» **Request 1**
In the grocery store customer stories below, what did the caller say was wrong with the cottage cheese?
» **Request 2**
Go on with the grocery store customer stories below, starting after the last sentence shown.

*** Study text ***

Y’all dont even want me to tell some of my stories from working as an office feast at Food Lion. I hate 90% of all customers. And I’ve noticed that most of the troublrmakers are on EBT and not even paying for their food.

Picture this, the EBT system is down in the state. I have put signs on both entrances saying EBT is down. So this trailer trash moron comes through a line with about $250 worth of product and tries to pay with his fuckin EBT card! The cashier calls me over…

Me: Sir, I am sorry but the EBTs are down.
Moron: Well, I can’t do anything about that shit!
Me: Well, there is nothing we can do either sir, is there any other way you can pay?

Stunned Silence

Morons Wife: Do we want these groceries?
Moron: Hell yeah I want it, but theres no way in hell I’m paying for it.
Me: You fuckin moron!!! Buy your own damn shit for once in your life. (at least i shouldve said that)

What in the sam Hell is EBT? Electric Booger Taster? Ergonomic Booty Tamer? What?

–Tim

This is another thing that really pisses me off. I see the same people come in week after week and use food stamps or WIC. And do their cash purchases fit in with the fact that they are recieving government assistance, rarely. While I have no problem with the people who are legitamatley on these plans, it is the abusers that get to me.

I see people buy food with their coupons and then they pony up their cash for their alcohol and tobacco products. It is very common for their cash purchase to match or excede the amount of the food stamps.
It seems that we get more abusive customers during the holidays. Mainly because people do not realize that it is the busiest time of the year, and we literally cannot have enough people working.

And it is always fun to tell customers that they cannot come in the store at 6:30 pm, on Christmas Eve.

What do you mean you are closing? I need to shop for my family!

I guess that they assume we don’t have families to go to as well.

This often escalates into cursing on their part, and me turning away, then them cursing more. Lots of fun.

I assume it’s some sort of financial assistance, like food stamps, but I can’t figure out for the life of me what the initials could be… EBT??

I don’t know what exactly EBT stands for but that’s what the Pennsylvania food stamp program is called, I guess they get a credit card type card that gets credited with a certain amount of money each month instead of them receiving the paper food stamps.

I don’t see anyone complaining about the odor.

That surprises me. Having work part of my way though college as a cashiered if anyone had asked me what sucked the worst, my first reaction would have been THE ODOR!!

There are a LOT of folks out there who just plain STINK!!

A friend of mine used to work at the service desk at a grocery store. She told me that one day she got a phone call that went like this:

Customer: I just bought some cottage cheese at your store and it’s moldy.

Friend: I’m sorry about that. Bring it over here and we’ll give you a new one.

Customer: No! We want to eat it NOW!

Friend: That’s fine. Just come in now and we’ll replace it.

Customer: But we want to eat it NOW!
She said that went on for about 10 minutes and the customer yelled at her and slammed the phone.

I’ve got some hairdresser stories if anyone is interested…

I’d like to hear your hairdresser stories, MaryAnn.

Re: the cottage cheese anecdote: maybe the caller was one of the Jerky Boys. Did he have a “goom-ba” accent, or a Mid-Eastern one?

*** End of Study text ***
*** Recorded data ***

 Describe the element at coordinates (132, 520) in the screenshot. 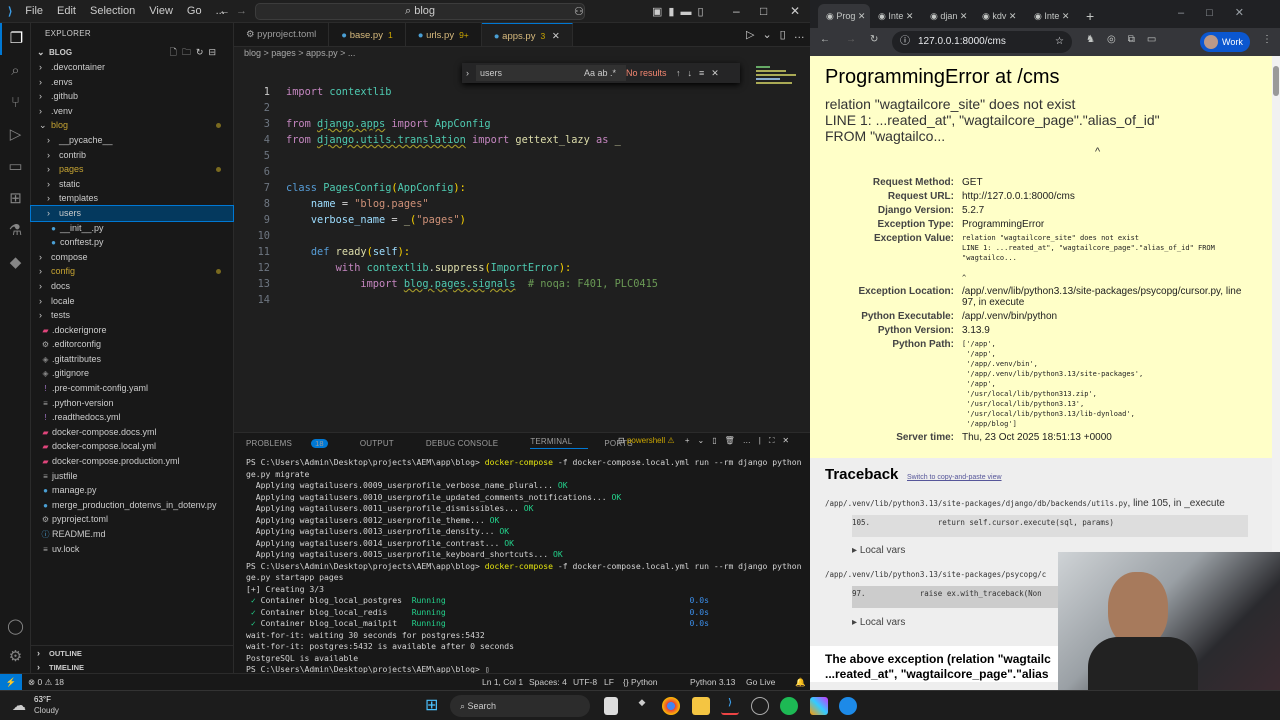

I see `tree-item: ⚙ pyproject.toml` at that location.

*** End of Recorded data ***

» **Answer area 1**
It was moldy.

» **Answer area 2**
E.B.T.–Electronics Benefits Transfer–ATM transactions for foodstamps.

Here’s my favorite one. I chose it because it’s mostly about how customers can be, which is what this thread is really about, and not about hair per se.

Customer: I am a teacher and I’m calling for one of my students who doesn’t speak english. She was in your shop and got charged for a shampoo which she didn’t get. Why did you do that?

Me: We don’t charge for shampoos. They are free; we don’t have separate prices if you get a shampoo or not.

C: Well, she wasn’t even offered one!

M: I’ll look into it. When was she here?

C: On Sunday.

M: We’re not open on Sundays. Could it have been Saturday?

C: No, it was Sunday. And Ellen did it.

M: We don’t have an Ellen here. There’s a shop down the hall…could she have gone there?

C: mumbling in the background No, she went to yours. You’re xxx. right?

M: Yes, but as I said, we aren’t open on Sundays and don’t have an Ellen here. I’ll see if it was Saturday. I check Saturdays schedule No, her name isn’t on the books. How much did she pay?

C: She paid xxx.

M: That’s what they charge in the shop down the hall. I do know that charge more if you shampoo. We charge xxx.

C: NO! She was at YOUR place!

M: I don’t know what to tell you. It isn’t even in the computer that she was in ever at any time. Like I said, we aren’t open Sundays and the shop down the hall is. We don’t charge for shampooing and the shop down the hall does. We don’t have an Ellen and the shop down the hall does. We don’t charge xxx and the shop down the hall does.

C: (a bunch of yelling…I pretty much ignored it). And I WILL call back!

She never did. I must have been gasp! RIGHT!

I’m very nice to customers but if they are wrong I do NOT back down. Ever.

But, see, there’s another side to that coin. This has happened to me more than once: I’m at the grocery store, standing dutifully in line with a half-full cart. The checker working the express lane runs out of customers and, rather than just standing around waiting for someone with fewer than 10 items to show up, they call me over to the express line (some will even move my cart over themselves). I appreciate it when this happens; it shows a very good work ethic and consideration on the part of the checker.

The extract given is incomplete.